● Required action
Line by line, return the data exactly as shown.

● Extracted records
- Opening Delimiter -
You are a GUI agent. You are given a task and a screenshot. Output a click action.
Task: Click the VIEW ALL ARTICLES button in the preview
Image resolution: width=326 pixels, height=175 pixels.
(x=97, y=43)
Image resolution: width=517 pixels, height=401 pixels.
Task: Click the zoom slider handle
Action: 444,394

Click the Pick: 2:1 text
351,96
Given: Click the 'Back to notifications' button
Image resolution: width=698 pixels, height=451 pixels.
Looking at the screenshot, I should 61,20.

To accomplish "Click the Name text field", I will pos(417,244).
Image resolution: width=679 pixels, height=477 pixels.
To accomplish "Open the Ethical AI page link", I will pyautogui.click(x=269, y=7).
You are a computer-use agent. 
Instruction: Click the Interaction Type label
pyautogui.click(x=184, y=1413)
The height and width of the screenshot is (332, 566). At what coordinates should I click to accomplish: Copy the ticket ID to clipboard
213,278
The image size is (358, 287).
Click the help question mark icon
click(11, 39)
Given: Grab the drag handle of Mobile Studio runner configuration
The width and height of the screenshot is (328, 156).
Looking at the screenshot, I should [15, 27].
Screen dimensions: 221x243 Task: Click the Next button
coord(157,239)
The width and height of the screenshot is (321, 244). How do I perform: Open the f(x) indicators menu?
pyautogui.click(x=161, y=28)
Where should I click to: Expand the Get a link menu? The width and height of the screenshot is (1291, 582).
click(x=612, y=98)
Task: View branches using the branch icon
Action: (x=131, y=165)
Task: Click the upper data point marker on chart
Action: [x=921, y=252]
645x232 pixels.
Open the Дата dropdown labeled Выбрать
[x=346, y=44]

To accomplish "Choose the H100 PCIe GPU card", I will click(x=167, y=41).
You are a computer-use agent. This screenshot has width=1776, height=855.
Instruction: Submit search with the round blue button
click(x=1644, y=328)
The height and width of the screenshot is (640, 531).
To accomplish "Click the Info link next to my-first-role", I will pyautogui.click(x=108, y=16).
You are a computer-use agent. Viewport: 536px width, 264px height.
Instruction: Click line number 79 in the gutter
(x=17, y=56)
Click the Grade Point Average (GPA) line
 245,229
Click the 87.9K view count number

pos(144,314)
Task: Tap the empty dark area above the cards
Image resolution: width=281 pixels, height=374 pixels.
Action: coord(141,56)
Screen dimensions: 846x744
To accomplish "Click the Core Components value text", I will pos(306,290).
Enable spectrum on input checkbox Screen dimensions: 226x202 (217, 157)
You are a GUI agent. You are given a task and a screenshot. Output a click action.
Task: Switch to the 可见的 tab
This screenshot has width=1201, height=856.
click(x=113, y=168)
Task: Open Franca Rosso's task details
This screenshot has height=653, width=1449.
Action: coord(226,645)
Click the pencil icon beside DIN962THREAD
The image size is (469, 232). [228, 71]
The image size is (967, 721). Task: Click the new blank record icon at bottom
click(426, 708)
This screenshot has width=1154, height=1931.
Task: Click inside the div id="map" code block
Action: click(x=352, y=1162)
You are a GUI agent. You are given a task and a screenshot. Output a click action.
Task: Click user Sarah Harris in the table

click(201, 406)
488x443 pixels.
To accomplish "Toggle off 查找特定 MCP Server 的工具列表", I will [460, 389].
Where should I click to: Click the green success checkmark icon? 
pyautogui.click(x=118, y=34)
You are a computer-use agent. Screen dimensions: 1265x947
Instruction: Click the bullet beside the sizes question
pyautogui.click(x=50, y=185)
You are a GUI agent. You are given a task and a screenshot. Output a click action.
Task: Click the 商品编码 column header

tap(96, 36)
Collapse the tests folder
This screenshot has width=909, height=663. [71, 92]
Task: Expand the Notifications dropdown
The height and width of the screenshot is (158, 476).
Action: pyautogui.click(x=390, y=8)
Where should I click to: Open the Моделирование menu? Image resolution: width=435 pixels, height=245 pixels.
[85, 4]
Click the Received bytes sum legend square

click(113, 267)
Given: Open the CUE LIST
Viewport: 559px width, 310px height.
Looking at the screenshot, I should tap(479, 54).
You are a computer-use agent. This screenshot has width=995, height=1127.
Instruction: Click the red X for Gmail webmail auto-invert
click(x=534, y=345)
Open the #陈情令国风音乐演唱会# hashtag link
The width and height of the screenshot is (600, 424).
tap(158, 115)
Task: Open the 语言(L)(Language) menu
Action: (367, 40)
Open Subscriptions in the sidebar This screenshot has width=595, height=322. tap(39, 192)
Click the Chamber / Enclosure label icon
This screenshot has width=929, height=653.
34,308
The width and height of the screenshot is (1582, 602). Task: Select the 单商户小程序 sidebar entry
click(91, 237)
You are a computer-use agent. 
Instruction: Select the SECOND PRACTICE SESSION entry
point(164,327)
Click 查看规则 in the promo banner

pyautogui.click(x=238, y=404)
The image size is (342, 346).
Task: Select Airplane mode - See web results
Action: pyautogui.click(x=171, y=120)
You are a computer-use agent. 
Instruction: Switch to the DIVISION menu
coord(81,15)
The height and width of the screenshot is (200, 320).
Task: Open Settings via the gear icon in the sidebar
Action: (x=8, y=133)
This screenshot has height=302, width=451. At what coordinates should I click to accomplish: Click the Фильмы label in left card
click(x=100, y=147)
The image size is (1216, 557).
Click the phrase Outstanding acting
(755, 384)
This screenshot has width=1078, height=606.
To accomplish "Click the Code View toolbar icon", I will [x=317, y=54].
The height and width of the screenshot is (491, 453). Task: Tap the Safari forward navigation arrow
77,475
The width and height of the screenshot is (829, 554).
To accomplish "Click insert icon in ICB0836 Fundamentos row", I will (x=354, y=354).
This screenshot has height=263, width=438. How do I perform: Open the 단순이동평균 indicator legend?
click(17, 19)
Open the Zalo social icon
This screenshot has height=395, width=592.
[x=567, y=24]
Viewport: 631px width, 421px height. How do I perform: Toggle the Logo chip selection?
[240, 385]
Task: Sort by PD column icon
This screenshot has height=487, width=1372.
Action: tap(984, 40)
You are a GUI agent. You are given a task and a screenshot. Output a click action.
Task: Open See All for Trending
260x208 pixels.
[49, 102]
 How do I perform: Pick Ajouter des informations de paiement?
- Closing Delimiter -
● Answer
You are a GUI agent. You are given a task and a screenshot. Output a click action.
Task: Click the VIEW ALL ARTICLES button in the preview
Image resolution: width=326 pixels, height=175 pixels.
(x=97, y=43)
Image resolution: width=517 pixels, height=401 pixels.
Task: Click the zoom slider handle
Action: 444,394

Click the Pick: 2:1 text
351,96
Given: Click the 'Back to notifications' button
Image resolution: width=698 pixels, height=451 pixels.
Looking at the screenshot, I should 61,20.

To accomplish "Click the Name text field", I will pos(417,244).
Image resolution: width=679 pixels, height=477 pixels.
To accomplish "Open the Ethical AI page link", I will pyautogui.click(x=269, y=7).
You are a computer-use agent. 
Instruction: Click the Interaction Type label
pyautogui.click(x=184, y=1413)
The height and width of the screenshot is (332, 566). At what coordinates should I click to accomplish: Copy the ticket ID to clipboard
213,278
The image size is (358, 287).
Click the help question mark icon
click(11, 39)
Given: Grab the drag handle of Mobile Studio runner configuration
The width and height of the screenshot is (328, 156).
Looking at the screenshot, I should [15, 27].
Screen dimensions: 221x243 Task: Click the Next button
coord(157,239)
The width and height of the screenshot is (321, 244). How do I perform: Open the f(x) indicators menu?
pyautogui.click(x=161, y=28)
Where should I click to: Expand the Get a link menu? The width and height of the screenshot is (1291, 582).
click(x=612, y=98)
Task: View branches using the branch icon
Action: (x=131, y=165)
Task: Click the upper data point marker on chart
Action: [x=921, y=252]
645x232 pixels.
Open the Дата dropdown labeled Выбрать
[x=346, y=44]

To accomplish "Choose the H100 PCIe GPU card", I will click(x=167, y=41).
You are a computer-use agent. This screenshot has width=1776, height=855.
Instruction: Submit search with the round blue button
click(x=1644, y=328)
The height and width of the screenshot is (640, 531).
To accomplish "Click the Info link next to my-first-role", I will pyautogui.click(x=108, y=16).
You are a computer-use agent. Viewport: 536px width, 264px height.
Instruction: Click line number 79 in the gutter
(x=17, y=56)
Click the Grade Point Average (GPA) line
 245,229
Click the 87.9K view count number

pos(144,314)
Task: Tap the empty dark area above the cards
Image resolution: width=281 pixels, height=374 pixels.
Action: coord(141,56)
Screen dimensions: 846x744
To accomplish "Click the Core Components value text", I will pos(306,290).
Enable spectrum on input checkbox Screen dimensions: 226x202 (217, 157)
You are a GUI agent. You are given a task and a screenshot. Output a click action.
Task: Switch to the 可见的 tab
This screenshot has width=1201, height=856.
click(x=113, y=168)
Task: Open Franca Rosso's task details
This screenshot has height=653, width=1449.
Action: coord(226,645)
Click the pencil icon beside DIN962THREAD
The image size is (469, 232). [228, 71]
The image size is (967, 721). Task: Click the new blank record icon at bottom
click(426, 708)
This screenshot has width=1154, height=1931.
Task: Click inside the div id="map" code block
Action: click(x=352, y=1162)
You are a GUI agent. You are given a task and a screenshot. Output a click action.
Task: Click user Sarah Harris in the table

click(201, 406)
488x443 pixels.
To accomplish "Toggle off 查找特定 MCP Server 的工具列表", I will [460, 389].
Where should I click to: Click the green success checkmark icon? 
pyautogui.click(x=118, y=34)
You are a computer-use agent. Screen dimensions: 1265x947
Instruction: Click the bullet beside the sizes question
pyautogui.click(x=50, y=185)
You are a GUI agent. You are given a task and a screenshot. Output a click action.
Task: Click the 商品编码 column header

tap(96, 36)
Collapse the tests folder
This screenshot has width=909, height=663. [71, 92]
Task: Expand the Notifications dropdown
The height and width of the screenshot is (158, 476).
Action: pyautogui.click(x=390, y=8)
Where should I click to: Open the Моделирование menu? Image resolution: width=435 pixels, height=245 pixels.
[85, 4]
Click the Received bytes sum legend square

click(113, 267)
Given: Open the CUE LIST
Viewport: 559px width, 310px height.
Looking at the screenshot, I should tap(479, 54).
You are a computer-use agent. This screenshot has width=995, height=1127.
Instruction: Click the red X for Gmail webmail auto-invert
click(x=534, y=345)
Open the #陈情令国风音乐演唱会# hashtag link
The width and height of the screenshot is (600, 424).
tap(158, 115)
Task: Open the 语言(L)(Language) menu
Action: (367, 40)
Open Subscriptions in the sidebar This screenshot has width=595, height=322. tap(39, 192)
Click the Chamber / Enclosure label icon
This screenshot has width=929, height=653.
34,308
The width and height of the screenshot is (1582, 602). Task: Select the 单商户小程序 sidebar entry
click(91, 237)
You are a computer-use agent. 
Instruction: Select the SECOND PRACTICE SESSION entry
point(164,327)
Click 查看规则 in the promo banner

pyautogui.click(x=238, y=404)
The image size is (342, 346).
Task: Select Airplane mode - See web results
Action: pyautogui.click(x=171, y=120)
You are a computer-use agent. 
Instruction: Switch to the DIVISION menu
coord(81,15)
The height and width of the screenshot is (200, 320).
Task: Open Settings via the gear icon in the sidebar
Action: (x=8, y=133)
This screenshot has height=302, width=451. At what coordinates should I click to accomplish: Click the Фильмы label in left card
click(x=100, y=147)
The image size is (1216, 557).
Click the phrase Outstanding acting
(755, 384)
This screenshot has width=1078, height=606.
To accomplish "Click the Code View toolbar icon", I will [x=317, y=54].
The height and width of the screenshot is (491, 453). Task: Tap the Safari forward navigation arrow
77,475
The width and height of the screenshot is (829, 554).
To accomplish "Click insert icon in ICB0836 Fundamentos row", I will (x=354, y=354).
This screenshot has height=263, width=438. How do I perform: Open the 단순이동평균 indicator legend?
click(17, 19)
Open the Zalo social icon
This screenshot has height=395, width=592.
[x=567, y=24]
Viewport: 631px width, 421px height. How do I perform: Toggle the Logo chip selection?
[240, 385]
Task: Sort by PD column icon
This screenshot has height=487, width=1372.
Action: tap(984, 40)
You are a GUI agent. You are given a task and a screenshot. Output a click action.
Task: Open See All for Trending
260x208 pixels.
[49, 102]
 How do I perform: Pick Ajouter des informations de paiement?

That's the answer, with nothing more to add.